╭─ Records
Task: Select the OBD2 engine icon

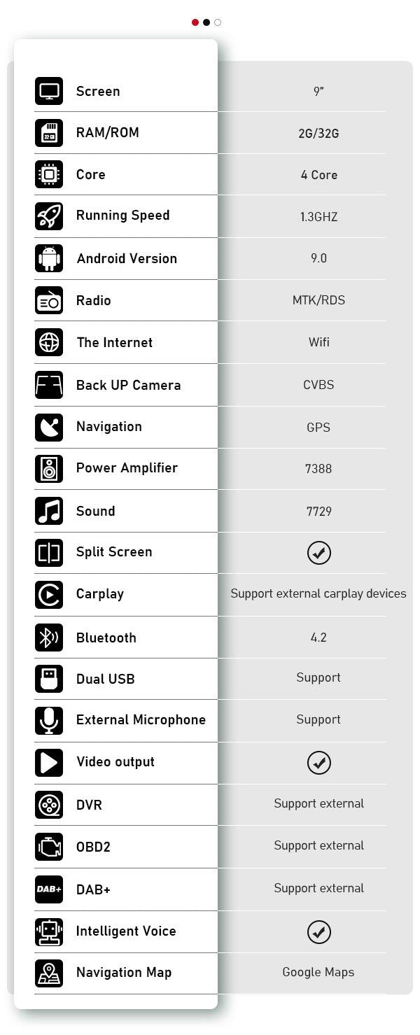Action: point(49,847)
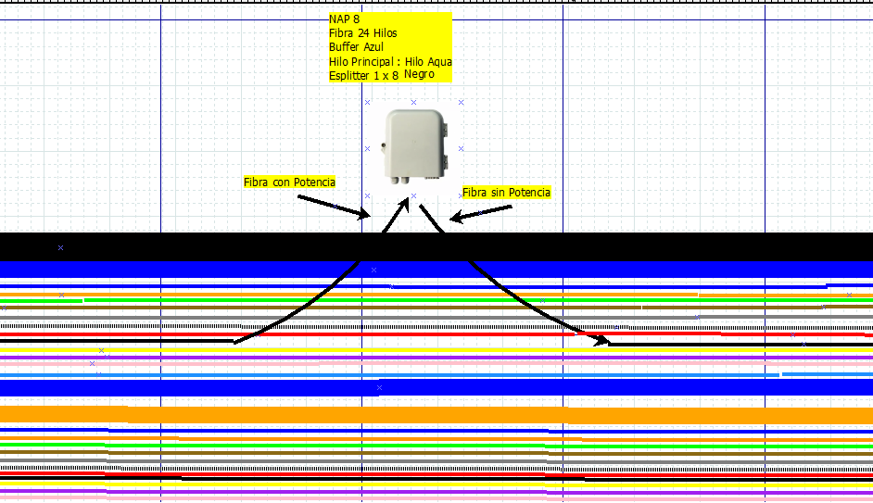Image resolution: width=873 pixels, height=503 pixels.
Task: Click the left-middle handle of NAP box
Action: pyautogui.click(x=367, y=148)
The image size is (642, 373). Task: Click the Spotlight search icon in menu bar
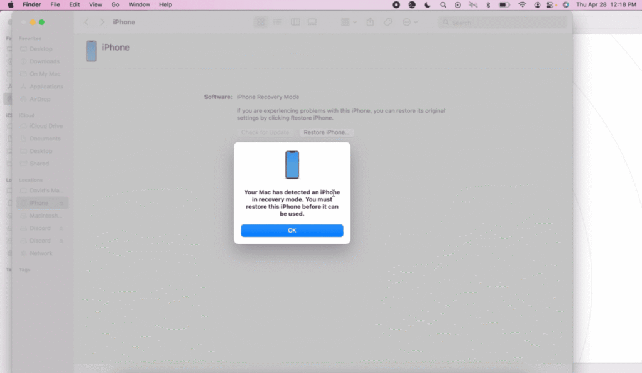[443, 4]
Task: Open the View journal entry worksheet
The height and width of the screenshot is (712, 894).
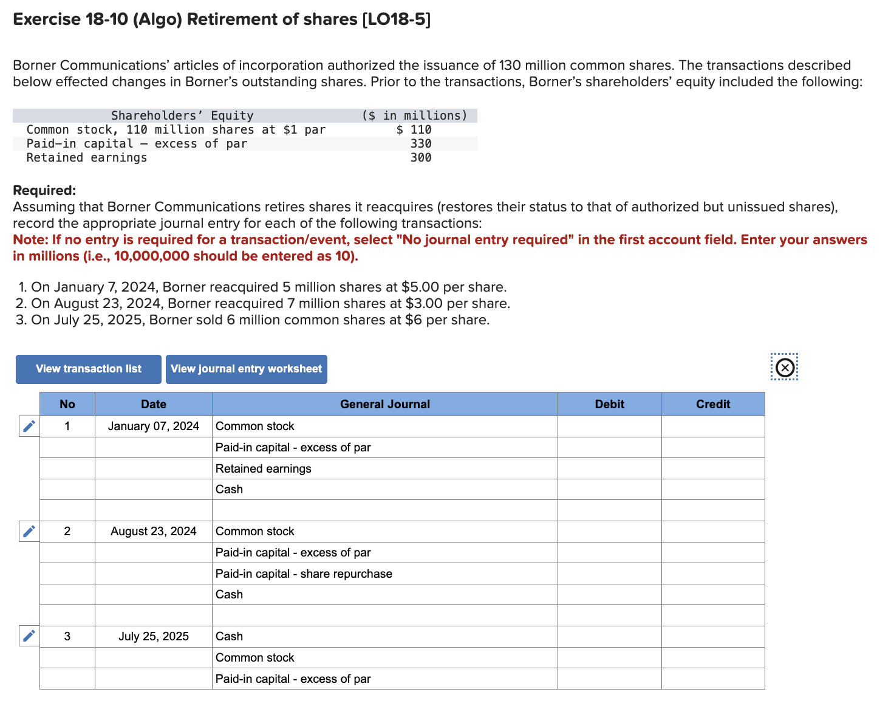Action: [246, 369]
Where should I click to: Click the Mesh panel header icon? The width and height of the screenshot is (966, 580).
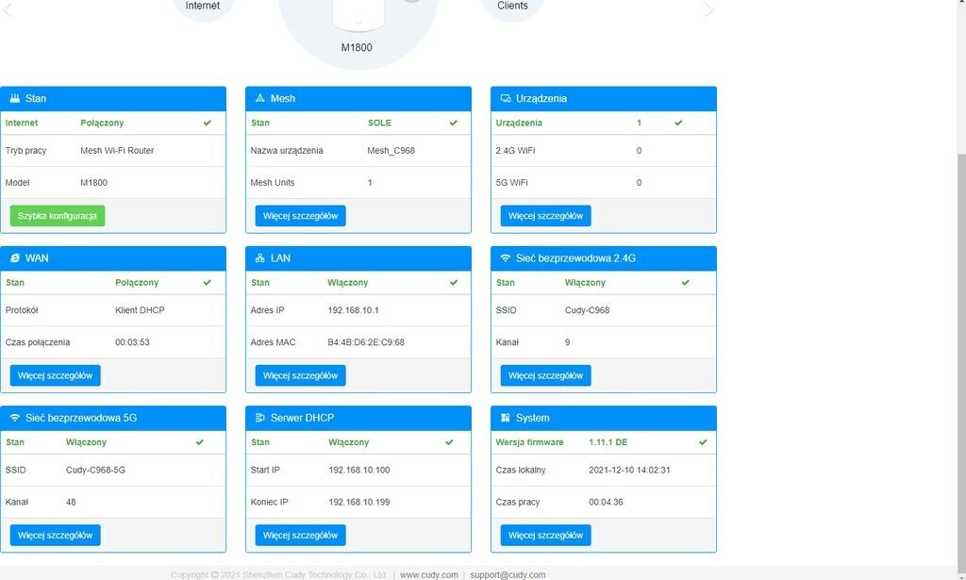[x=260, y=99]
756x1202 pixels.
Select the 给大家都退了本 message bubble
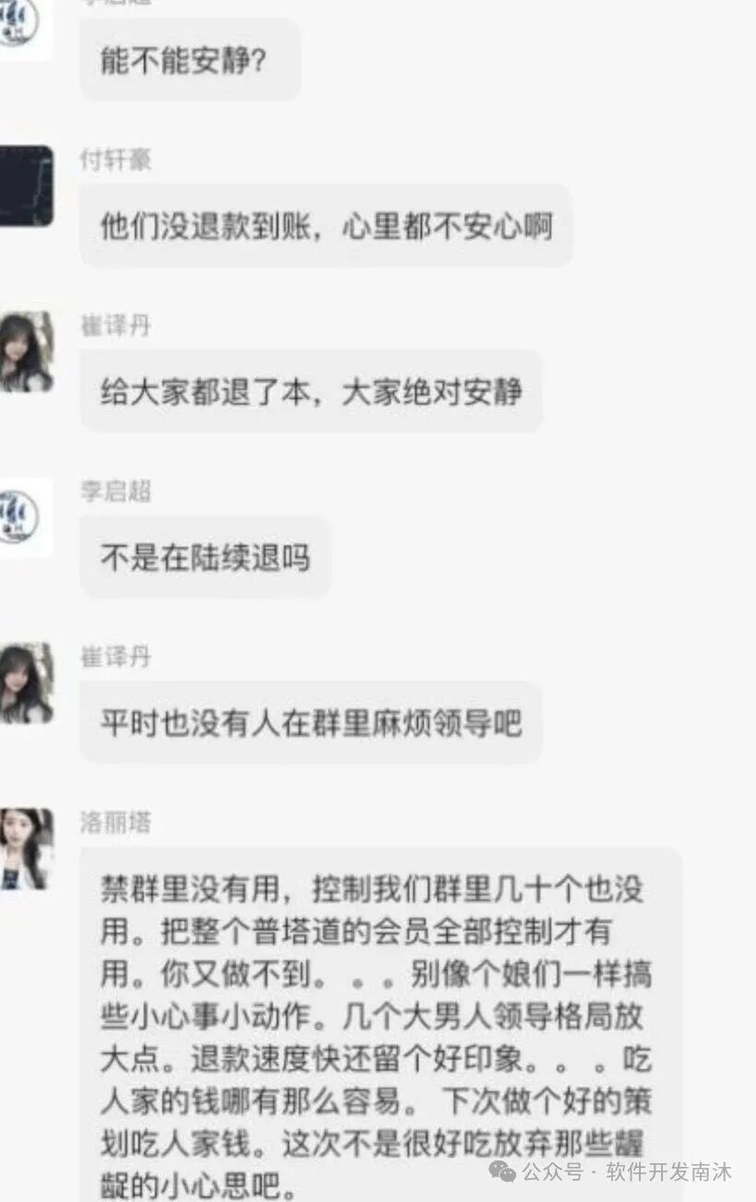pos(312,391)
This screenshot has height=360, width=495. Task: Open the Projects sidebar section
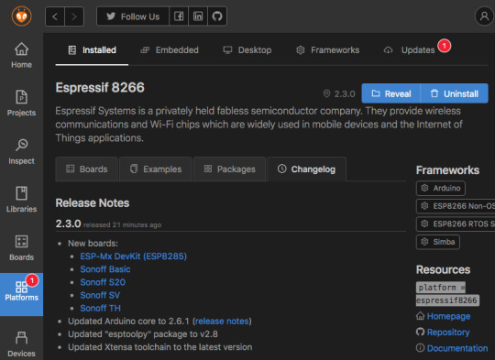(21, 104)
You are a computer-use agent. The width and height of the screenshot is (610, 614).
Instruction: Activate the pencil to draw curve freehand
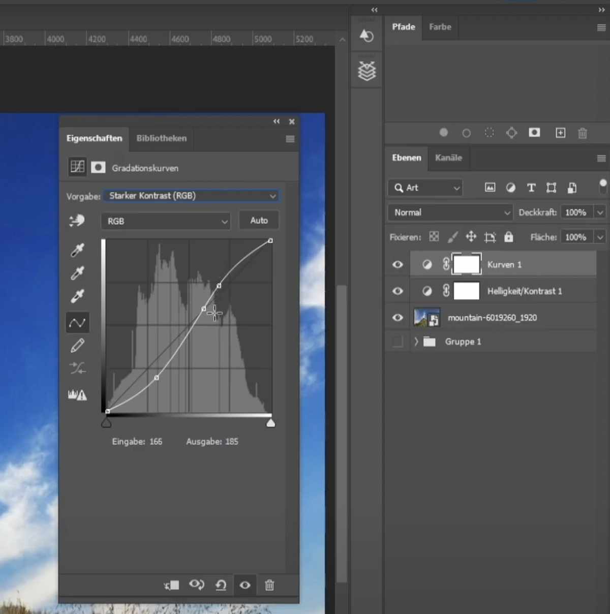(77, 345)

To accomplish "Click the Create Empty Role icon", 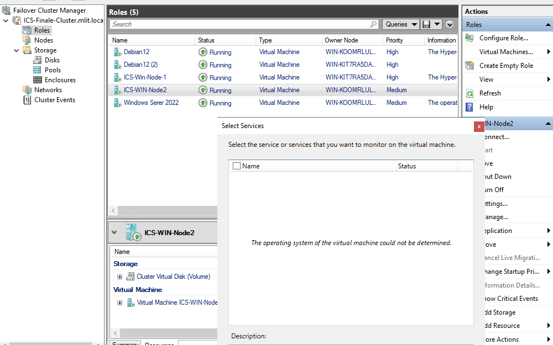I will click(469, 65).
╰─
### Exercise prompt
Only the lines from the beginning of the listing up to and including the line with "You are a computer-use" should appear in the reply, copied word for word and free of pictures.

### Task answer
Task: Select the OBD2 engine icon

Action: point(49,847)
Image resolution: width=873 pixels, height=503 pixels.
Task: Click the left-middle handle of NAP box
Action: pyautogui.click(x=367, y=148)
The image size is (642, 373). Task: Click the Spotlight search icon in menu bar
[443, 4]
Task: Open the View journal entry worksheet
The height and width of the screenshot is (712, 894).
Action: [246, 369]
Where should I click to: Click the Mesh panel header icon? The width and height of the screenshot is (966, 580).
[x=260, y=99]
756x1202 pixels.
Select the 给大家都退了本 message bubble
pos(312,391)
This screenshot has height=360, width=495. Task: Open the Projects sidebar section
(21, 104)
You are a computer-use agent. The width and height of the screenshot is (610, 614).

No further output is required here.